**Given instruction a:**
Answer these questions about the forum post on agents ignoring robots.txt:
(i) Which agent made hundreds of appearances, and which domain did most of them come from?
(ii) Which three sources are named as places MetaCrawler obtains documents from?
(iii) In point 1), what example is given of why a service's database may hold material robots.txt now says to ignore?

** begin Given passage **

Re: agents ignoring robots.txt

Erik Selberg (selberg@cs.washington.edu)
16 Oct 1996 14:49:26 -0700


> WebCrawler/2.0 and Scooter/1.0 made single appearences whereas
> MetaCrawler/1.2b made hundreds from various sites, but mostly
> from the cs.washington.edu domain.

MetaCrawler Caveat (here's where I pass the buck... :)
MetaCrawler obtains documents from various sources, such as Lycos,
WebCrawler, AltaVista, etc. There is an option for the user to verify
those sources, and the queries you're seeing are the results of users
verifying those results. Theoretically, MetaCrawler shouldn't worry
about robots.txt, because theoretically none of the services
MetaCrawler uses return things that were supposed to be ignored under
robots.txt. Theoretically.

What I do tend to see is that:
1) Services have a lot of stuff already in their database which is now
supposed to be ignored by robots.txt (e.g. the robots.txt file came
after the robot visited it, and the service hasn't deleted the data).

** end Given passage **
** begin Data to process **

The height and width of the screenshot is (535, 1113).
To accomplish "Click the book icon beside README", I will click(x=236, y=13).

** end Data to process **
** begin Data to process **

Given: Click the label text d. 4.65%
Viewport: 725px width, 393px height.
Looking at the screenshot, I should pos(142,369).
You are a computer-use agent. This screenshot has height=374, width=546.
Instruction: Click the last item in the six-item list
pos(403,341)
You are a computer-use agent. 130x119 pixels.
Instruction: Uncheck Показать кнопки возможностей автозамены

** end Data to process **

**Given instruction b:**
Scale the entries between the line holding "The height and" and the line holding "will click(x=236, y=13).", inclusive. Write those lines out again with their requests, multiplying each click coordinate in the answers by 1.05 and rounding to whole numbers with halves rounded up.

**Expected answer a:**
(i) MetaCrawler/1.2b, mostly from the cs.washington.edu domain.
(ii) Lycos, WebCrawler, and AltaVista.
(iii) The robots.txt file came after the robot visited the site, and the service hasn't deleted the data.

**Expected answer b:**
The height and width of the screenshot is (535, 1113).
To accomplish "Click the book icon beside README", I will click(x=248, y=14).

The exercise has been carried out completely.